Assessment of Hematopoietic JAM-A Expression by Flow Cytometry
Hematopoietic cells were harvested from peripheral blood or spleens of 6- to 8-week-old mice. Erythrocytes were lysed using ammonium–chloride–potassium lysis buffer (Invitrogen) at room temperature for 5 minutes. Leukocytes were collected by centrifugation at 1000 × g for 5 minutes, and hematopoietic cell subsets were identified using antibodies specific for granulocytes (Gr-1), B cells (B220), T cells (TCRβ), macrophages (CD11b), and dendritic cells (CD11c). Expression of cell-surface JAM-A was assessed using antibody AF1077 (R&D Systems). Reovirus binding to or infectivity of hematopoietic cells was assessed using Alexa Fluor–conjugated reovirus-specific antiserum [27]. For infectivity studies, cells were fixed in 1% paraformaldehyde either prior to or after permeabilization using Cytofix/Cytoperm (BD Biosciences) prior to addition of Alexa Fluor–conjugated reovirus-specific antiserum as described elsewhere [28, 29]. The threshold level of detection for infected cells using this assay is ∼3% [19].

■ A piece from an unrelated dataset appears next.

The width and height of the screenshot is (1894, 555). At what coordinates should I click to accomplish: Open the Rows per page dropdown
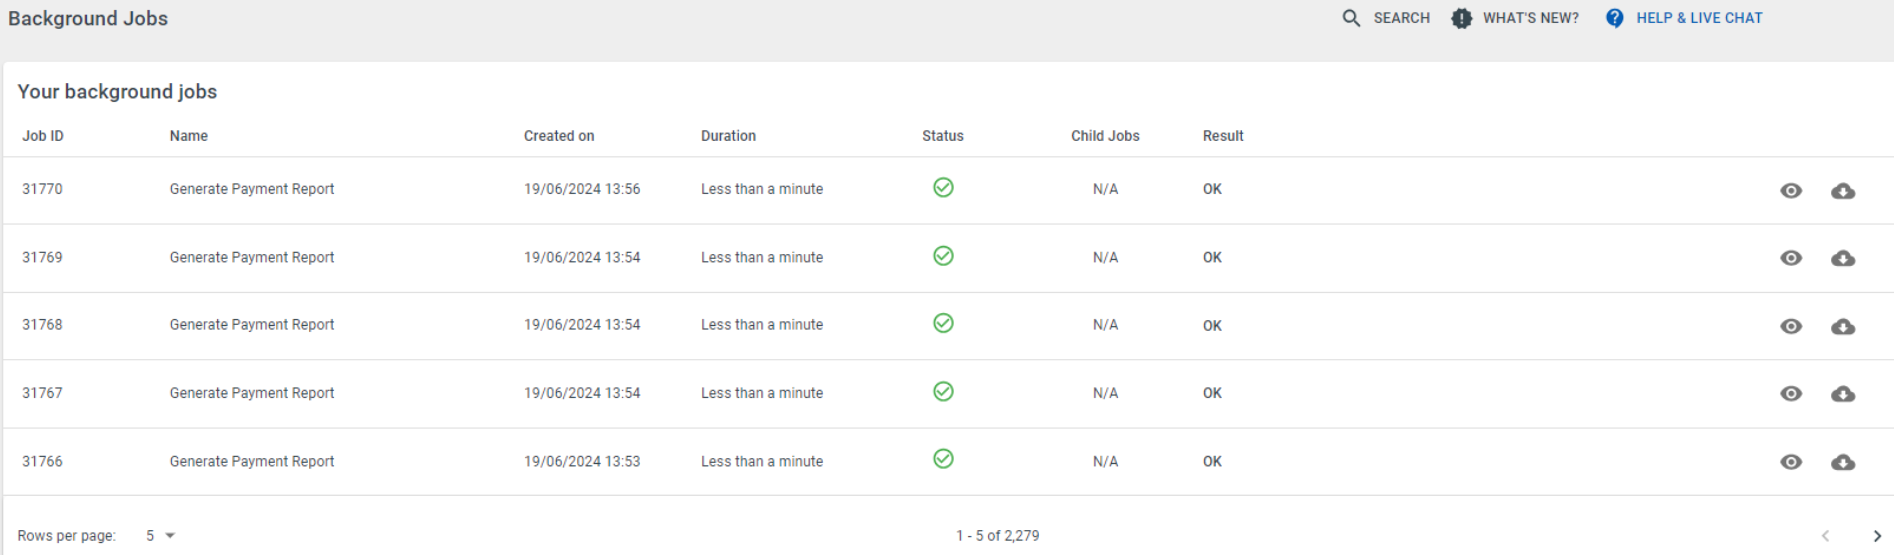point(160,536)
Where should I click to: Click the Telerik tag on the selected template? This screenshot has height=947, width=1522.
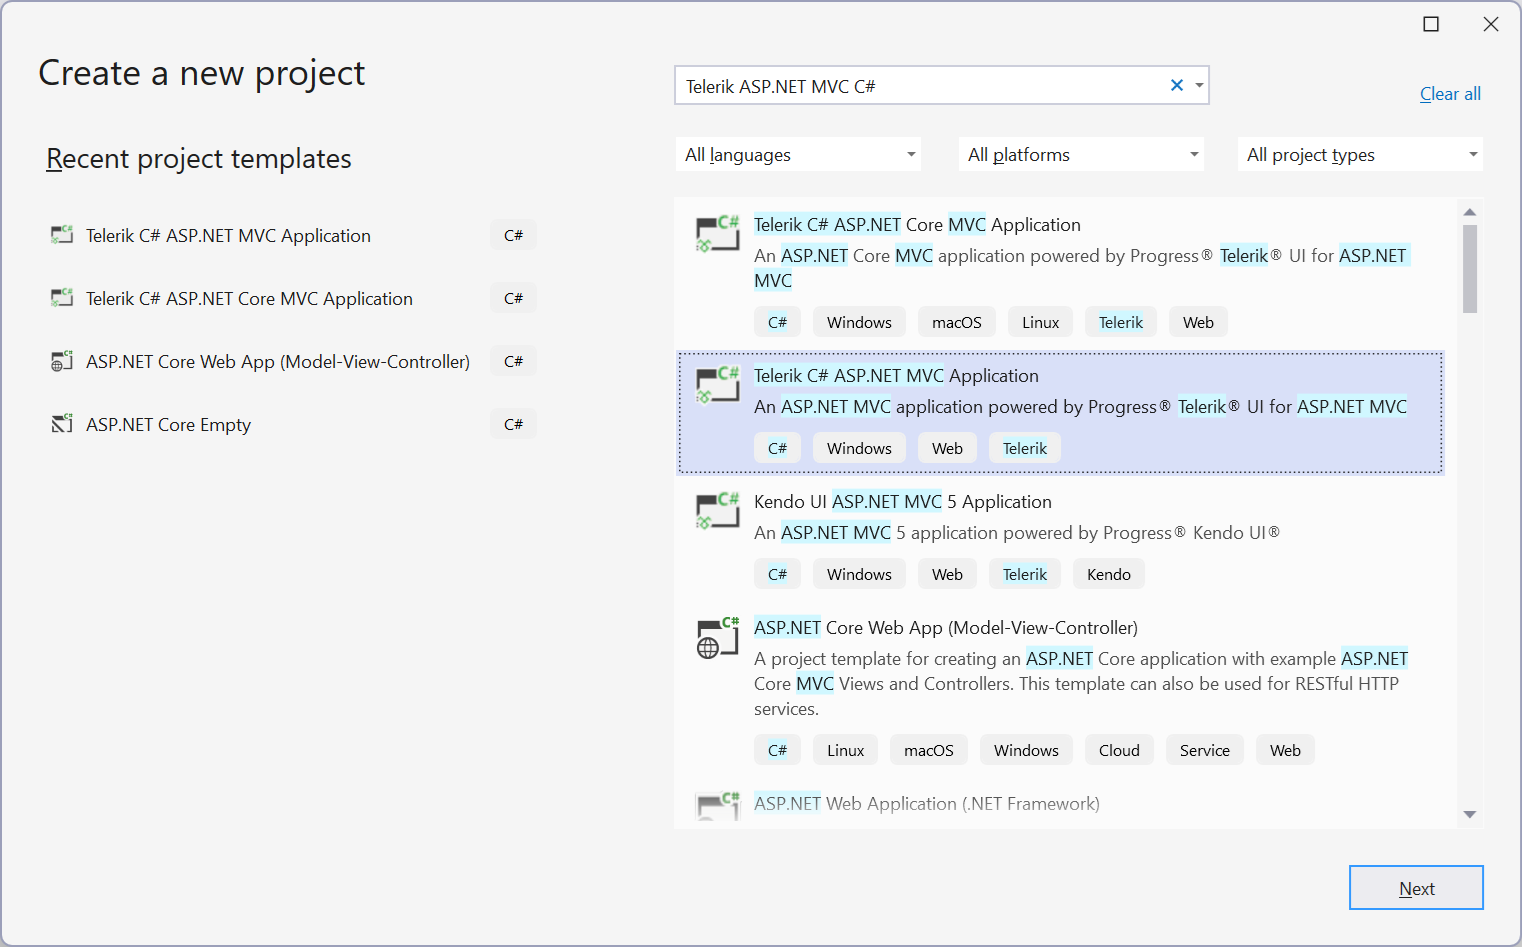pos(1024,447)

Assessment of Endothelial JAM-A Expression by Flow Cytometry
Primary lung endothelial cells [30] were cultured at 37°C for 5–7 days in EBM-2 medium supplemented to contain EGM-2 MV SingleQuots (human epidermal growth factor, hydrocortisone, gentamicin, amphotericin B, vascular endothelial growth factor, human fibroblast growth factor-B, insulin-like growth factor-1, ascorbic acid, and heparin; Lonza), washed twice with PBS on day 3, and supplemented with fresh EBM-2 medium. Expression of cell-surface JAM-A was assessed using flow cytometry following staining of cells with antibodies specific for hematopoietic cells (CD45), endothelial cells (CD31), and JAM-A. All cell staining was quantified using FlowJo software (Tree Star).
Brain Vascular Permeability Studies
Two- to 3-day-old mice were inoculated perorally with 5 × 106 plaque-forming units (PFU) of reovirus T1L or PBS as a negative control. Four or 8 days post-inoculation, mice were inoculated intraperitoneally with 100 μL of 10% sodium fluorescein (Sigma). Ten minutes later, mice were euthanized using isoflurane and perfused. Blood was collected, and brains were excised and flash frozen. To quantify sodium fluorescein in the tissue, brains were thawed and homogenized, and an aliquot of brain homogenate was mixed with 7.5% trichloroacetic acid (Sigma). Sodium fluorescein fluorescence in the sample was quantified using a Synergy HT multi-mode microplate reader (BioTek) with 485 nm excitation and 528 nm emission filters. Fluorescein concentration was determined from the fluorescein isothiocyanate fluorescence intensity using a standard curve generated with known concentrations of sodium fluorescein. Mice were inoculated with 1 mg/kg lipopolysaccharide (LPS; Sigma) 3 hours prior to euthanasia as a positive control.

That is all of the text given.